*Exercise instructions*.
Keyword search on "Choose": report each line of the records that contains it.

----- Material provided

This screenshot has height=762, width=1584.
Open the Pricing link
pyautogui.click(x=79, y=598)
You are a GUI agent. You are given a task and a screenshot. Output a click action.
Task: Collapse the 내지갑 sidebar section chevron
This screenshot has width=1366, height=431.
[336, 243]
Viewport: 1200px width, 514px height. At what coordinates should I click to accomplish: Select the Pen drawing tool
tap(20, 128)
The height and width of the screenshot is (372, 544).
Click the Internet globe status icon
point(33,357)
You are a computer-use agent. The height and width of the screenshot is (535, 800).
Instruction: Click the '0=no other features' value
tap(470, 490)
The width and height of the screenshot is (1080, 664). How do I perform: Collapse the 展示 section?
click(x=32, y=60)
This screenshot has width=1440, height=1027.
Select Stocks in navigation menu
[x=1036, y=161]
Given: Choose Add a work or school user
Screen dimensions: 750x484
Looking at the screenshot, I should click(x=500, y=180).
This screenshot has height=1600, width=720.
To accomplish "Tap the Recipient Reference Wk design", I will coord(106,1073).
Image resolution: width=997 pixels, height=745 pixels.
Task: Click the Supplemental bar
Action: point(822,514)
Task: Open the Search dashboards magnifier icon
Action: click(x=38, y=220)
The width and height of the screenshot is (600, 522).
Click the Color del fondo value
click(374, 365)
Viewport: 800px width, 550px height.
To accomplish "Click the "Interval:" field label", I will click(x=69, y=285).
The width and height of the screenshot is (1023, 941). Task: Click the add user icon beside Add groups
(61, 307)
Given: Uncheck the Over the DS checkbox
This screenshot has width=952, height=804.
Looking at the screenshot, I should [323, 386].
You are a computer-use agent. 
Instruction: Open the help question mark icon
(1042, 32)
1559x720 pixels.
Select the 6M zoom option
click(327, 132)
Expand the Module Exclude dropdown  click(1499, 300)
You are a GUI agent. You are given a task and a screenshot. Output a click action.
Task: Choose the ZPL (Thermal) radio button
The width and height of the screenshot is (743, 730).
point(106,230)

----------

*Solution to this exercise*.
Given: Choose Add a work or school user
Task: Choose the ZPL (Thermal) radio button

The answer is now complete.